Oculinidae is a family of colonial corals.

==Characteristics==
Members of the family Oculinidae are characterised by having the walls of the corallites (the cups which house the polyps) being composed of solid walled though rather fragile tubes connected by a smooth skeletal material called coenosteum. The corallites are widely spaced and robust. The septa (ridges on the corallite walls) curve noticeably outward giving the coral a spiky appearance.
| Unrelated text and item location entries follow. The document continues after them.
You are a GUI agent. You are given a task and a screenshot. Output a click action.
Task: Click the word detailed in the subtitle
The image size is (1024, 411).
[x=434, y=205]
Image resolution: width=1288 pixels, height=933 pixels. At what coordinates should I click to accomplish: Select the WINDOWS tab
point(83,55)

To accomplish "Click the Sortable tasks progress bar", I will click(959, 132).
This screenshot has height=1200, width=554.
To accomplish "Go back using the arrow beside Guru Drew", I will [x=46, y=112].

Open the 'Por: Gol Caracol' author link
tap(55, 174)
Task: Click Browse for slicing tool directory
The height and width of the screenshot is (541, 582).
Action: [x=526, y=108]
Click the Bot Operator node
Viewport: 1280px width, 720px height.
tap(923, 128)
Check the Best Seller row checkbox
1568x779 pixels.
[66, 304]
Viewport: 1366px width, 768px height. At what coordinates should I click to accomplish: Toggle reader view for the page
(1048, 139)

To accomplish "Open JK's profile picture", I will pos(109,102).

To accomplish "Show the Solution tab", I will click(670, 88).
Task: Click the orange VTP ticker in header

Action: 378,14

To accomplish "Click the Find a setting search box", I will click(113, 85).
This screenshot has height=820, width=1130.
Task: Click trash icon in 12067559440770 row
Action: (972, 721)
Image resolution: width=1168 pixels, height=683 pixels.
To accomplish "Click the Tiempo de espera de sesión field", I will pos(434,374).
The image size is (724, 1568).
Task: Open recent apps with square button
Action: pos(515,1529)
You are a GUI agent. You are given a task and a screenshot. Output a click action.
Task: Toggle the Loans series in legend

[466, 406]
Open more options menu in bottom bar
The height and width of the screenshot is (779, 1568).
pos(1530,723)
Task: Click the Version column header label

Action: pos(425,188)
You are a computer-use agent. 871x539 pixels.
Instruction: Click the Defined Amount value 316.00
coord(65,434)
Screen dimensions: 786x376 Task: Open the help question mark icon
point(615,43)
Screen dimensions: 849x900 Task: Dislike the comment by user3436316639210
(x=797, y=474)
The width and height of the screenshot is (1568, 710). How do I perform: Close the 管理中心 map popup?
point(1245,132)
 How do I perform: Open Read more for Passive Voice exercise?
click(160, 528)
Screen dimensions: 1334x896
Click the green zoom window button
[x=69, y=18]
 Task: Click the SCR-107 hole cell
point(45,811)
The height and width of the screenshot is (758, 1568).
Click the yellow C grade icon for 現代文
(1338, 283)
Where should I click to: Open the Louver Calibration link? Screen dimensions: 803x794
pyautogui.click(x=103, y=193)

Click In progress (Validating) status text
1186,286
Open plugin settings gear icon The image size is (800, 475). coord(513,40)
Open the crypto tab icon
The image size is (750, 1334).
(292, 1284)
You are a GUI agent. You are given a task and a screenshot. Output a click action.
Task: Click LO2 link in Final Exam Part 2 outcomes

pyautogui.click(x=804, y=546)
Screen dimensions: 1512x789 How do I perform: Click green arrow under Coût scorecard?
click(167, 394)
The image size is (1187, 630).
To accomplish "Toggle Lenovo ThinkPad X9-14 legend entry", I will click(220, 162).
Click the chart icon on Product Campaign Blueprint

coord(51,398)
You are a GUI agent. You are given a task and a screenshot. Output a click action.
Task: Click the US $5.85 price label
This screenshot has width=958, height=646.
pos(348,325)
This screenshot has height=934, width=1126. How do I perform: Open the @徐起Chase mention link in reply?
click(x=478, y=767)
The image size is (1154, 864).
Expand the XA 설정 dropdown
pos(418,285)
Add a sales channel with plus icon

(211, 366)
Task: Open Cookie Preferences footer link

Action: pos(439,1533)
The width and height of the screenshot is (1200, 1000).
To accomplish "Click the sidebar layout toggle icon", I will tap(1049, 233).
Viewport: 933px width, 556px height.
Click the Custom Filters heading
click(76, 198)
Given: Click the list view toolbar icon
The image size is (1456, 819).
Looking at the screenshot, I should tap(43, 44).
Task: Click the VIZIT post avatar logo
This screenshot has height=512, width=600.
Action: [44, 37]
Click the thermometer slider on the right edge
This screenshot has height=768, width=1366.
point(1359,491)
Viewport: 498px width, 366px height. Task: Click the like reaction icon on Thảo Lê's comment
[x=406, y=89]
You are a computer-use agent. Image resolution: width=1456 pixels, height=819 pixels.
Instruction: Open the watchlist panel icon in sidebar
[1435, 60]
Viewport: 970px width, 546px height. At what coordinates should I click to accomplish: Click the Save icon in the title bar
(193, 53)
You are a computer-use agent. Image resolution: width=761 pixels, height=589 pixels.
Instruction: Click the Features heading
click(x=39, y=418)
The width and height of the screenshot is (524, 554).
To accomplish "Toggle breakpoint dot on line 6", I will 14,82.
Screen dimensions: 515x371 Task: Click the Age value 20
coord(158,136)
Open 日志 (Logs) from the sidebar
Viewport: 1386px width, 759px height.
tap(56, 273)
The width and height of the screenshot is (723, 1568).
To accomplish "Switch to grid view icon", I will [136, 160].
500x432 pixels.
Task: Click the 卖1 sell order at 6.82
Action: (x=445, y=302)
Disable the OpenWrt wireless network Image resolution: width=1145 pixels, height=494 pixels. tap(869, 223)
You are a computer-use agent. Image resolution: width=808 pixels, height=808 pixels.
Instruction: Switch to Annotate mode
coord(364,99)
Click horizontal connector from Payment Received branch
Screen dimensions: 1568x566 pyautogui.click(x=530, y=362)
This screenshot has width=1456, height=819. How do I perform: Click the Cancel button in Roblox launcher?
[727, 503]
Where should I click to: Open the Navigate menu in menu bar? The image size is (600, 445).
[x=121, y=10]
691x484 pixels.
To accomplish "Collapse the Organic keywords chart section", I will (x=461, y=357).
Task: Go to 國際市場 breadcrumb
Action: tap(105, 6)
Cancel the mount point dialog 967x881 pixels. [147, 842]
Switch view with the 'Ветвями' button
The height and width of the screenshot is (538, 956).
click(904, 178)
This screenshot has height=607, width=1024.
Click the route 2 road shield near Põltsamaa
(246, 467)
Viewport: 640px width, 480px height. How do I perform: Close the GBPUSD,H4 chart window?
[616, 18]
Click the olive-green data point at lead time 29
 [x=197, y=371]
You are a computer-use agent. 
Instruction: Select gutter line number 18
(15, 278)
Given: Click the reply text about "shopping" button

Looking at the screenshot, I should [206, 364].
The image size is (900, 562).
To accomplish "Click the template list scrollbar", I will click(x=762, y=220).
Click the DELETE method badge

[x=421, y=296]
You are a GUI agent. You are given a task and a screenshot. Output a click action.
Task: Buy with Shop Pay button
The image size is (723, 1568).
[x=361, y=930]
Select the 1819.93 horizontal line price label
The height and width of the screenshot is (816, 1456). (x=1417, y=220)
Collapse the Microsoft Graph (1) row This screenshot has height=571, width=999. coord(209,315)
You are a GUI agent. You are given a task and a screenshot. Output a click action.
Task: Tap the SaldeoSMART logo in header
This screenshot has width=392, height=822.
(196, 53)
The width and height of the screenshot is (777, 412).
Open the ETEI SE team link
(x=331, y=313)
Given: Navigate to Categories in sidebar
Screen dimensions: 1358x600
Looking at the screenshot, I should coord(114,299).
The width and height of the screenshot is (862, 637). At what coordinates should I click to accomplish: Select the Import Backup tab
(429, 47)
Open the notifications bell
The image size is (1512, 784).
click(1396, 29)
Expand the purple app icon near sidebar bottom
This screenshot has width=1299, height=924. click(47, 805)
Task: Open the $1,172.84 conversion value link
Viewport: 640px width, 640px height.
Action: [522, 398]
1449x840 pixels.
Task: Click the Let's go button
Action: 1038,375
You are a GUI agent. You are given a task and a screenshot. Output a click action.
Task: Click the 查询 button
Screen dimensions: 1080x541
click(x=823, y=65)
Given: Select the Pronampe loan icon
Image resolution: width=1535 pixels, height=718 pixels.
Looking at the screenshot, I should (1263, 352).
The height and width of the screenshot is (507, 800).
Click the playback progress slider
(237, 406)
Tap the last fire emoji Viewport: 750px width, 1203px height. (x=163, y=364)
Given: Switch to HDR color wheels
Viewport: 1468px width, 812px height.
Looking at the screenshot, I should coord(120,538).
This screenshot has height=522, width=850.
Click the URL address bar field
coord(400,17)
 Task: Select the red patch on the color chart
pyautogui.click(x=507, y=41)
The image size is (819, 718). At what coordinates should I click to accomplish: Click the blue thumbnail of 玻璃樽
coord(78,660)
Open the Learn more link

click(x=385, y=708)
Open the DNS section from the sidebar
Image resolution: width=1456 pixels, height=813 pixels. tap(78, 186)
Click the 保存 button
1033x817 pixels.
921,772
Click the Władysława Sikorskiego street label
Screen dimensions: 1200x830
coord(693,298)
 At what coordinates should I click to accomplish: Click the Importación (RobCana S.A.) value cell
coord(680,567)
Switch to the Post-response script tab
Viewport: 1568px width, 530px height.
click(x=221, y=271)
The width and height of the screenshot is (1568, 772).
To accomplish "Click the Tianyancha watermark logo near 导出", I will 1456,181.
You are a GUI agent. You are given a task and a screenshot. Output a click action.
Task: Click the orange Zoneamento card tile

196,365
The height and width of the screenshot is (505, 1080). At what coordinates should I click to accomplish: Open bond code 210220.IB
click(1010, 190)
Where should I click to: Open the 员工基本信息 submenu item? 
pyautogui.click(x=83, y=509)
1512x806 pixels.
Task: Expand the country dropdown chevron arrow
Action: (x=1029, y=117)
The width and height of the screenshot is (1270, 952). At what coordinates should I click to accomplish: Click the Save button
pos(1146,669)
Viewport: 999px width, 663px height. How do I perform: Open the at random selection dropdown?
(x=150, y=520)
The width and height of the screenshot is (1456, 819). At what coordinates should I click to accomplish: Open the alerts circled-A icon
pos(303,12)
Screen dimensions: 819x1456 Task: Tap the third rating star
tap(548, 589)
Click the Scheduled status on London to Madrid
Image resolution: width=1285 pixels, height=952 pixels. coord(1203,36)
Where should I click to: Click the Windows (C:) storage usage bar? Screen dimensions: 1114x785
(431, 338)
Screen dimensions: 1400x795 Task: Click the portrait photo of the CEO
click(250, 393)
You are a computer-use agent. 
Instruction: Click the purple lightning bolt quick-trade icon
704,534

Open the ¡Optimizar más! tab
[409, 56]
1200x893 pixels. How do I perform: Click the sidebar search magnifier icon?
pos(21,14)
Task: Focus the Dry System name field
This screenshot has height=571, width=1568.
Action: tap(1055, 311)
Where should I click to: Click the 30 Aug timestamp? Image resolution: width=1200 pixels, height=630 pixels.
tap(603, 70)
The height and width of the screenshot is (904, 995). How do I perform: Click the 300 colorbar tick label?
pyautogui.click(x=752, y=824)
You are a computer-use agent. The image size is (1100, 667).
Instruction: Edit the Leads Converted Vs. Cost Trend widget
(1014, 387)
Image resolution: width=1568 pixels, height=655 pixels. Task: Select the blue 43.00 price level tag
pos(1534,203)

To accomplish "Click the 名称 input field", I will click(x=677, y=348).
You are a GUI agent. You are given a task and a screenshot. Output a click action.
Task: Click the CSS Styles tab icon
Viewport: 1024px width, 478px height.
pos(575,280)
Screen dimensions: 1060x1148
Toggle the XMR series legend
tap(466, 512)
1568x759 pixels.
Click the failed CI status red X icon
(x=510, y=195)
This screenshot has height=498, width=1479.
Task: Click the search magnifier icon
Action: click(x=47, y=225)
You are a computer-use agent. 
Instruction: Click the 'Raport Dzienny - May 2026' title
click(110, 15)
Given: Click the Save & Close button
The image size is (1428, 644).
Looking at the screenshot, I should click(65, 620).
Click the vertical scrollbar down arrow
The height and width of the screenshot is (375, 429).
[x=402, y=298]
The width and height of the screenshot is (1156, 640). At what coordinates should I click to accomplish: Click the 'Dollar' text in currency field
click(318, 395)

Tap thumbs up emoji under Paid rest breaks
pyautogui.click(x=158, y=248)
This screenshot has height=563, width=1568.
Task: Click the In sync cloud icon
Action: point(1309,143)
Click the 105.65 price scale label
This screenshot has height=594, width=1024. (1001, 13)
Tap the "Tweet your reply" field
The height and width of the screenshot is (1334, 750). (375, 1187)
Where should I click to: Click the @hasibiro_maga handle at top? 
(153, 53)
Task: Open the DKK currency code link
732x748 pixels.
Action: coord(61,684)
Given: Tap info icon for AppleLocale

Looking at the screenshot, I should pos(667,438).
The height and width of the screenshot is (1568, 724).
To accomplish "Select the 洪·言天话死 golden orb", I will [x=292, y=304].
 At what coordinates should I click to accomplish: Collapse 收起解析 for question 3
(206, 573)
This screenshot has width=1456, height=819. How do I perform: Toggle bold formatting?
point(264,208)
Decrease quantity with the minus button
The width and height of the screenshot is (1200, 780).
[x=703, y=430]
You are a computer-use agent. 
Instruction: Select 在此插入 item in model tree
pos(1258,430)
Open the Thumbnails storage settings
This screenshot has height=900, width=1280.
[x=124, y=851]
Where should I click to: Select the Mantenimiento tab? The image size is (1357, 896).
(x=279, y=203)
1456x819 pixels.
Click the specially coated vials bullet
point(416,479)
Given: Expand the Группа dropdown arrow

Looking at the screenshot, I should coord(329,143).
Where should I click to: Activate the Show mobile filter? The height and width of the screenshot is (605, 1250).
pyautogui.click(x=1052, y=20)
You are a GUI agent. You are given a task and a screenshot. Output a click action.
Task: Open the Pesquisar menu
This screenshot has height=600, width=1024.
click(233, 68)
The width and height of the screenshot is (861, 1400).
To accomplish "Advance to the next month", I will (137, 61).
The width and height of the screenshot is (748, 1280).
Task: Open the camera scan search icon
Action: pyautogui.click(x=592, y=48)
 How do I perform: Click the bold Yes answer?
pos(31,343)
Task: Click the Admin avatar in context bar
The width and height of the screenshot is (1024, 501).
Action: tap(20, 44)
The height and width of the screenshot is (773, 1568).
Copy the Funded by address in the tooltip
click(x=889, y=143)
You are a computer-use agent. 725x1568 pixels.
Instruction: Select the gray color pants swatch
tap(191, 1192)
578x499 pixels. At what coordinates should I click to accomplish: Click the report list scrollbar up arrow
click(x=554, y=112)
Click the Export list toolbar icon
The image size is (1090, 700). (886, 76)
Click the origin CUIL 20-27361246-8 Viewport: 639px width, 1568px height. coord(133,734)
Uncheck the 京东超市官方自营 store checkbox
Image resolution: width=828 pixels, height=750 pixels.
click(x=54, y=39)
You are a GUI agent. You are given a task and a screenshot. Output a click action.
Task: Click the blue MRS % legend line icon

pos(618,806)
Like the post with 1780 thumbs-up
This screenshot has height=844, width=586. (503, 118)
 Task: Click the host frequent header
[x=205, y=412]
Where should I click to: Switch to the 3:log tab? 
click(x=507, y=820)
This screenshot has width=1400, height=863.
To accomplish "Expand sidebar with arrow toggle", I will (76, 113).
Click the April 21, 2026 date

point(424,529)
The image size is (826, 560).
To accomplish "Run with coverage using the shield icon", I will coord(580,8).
Many species in this family form a symbiotic relationship with the flagellate protozoa zooxanthellae which live within the tissues of the polyps. These are photosynthetic algae that provide nutrients for the polyps while themselves benefiting from a safe environment and an elevated, sunny position.

==Genera==
The World Register of Marine Species lists the following genera:

- Bantamia Yabe & Eguchi, 1943 †
- Bathelia Moseley, 1881
- Cyathelia Milne-Edwards & Haime, 1849
- Madrepora Linnaeus, 1758
- Oculina Lamarck, 1816
- Petrophyllia Conrad, 1855
- Schizoculina Wells, 1937
- Sclerhelia Milne Edwards & Haime, 1850

==Distribution==
The genera Oculina and Schizoculina are found in the Atlantic Ocean. Most species are uncommon.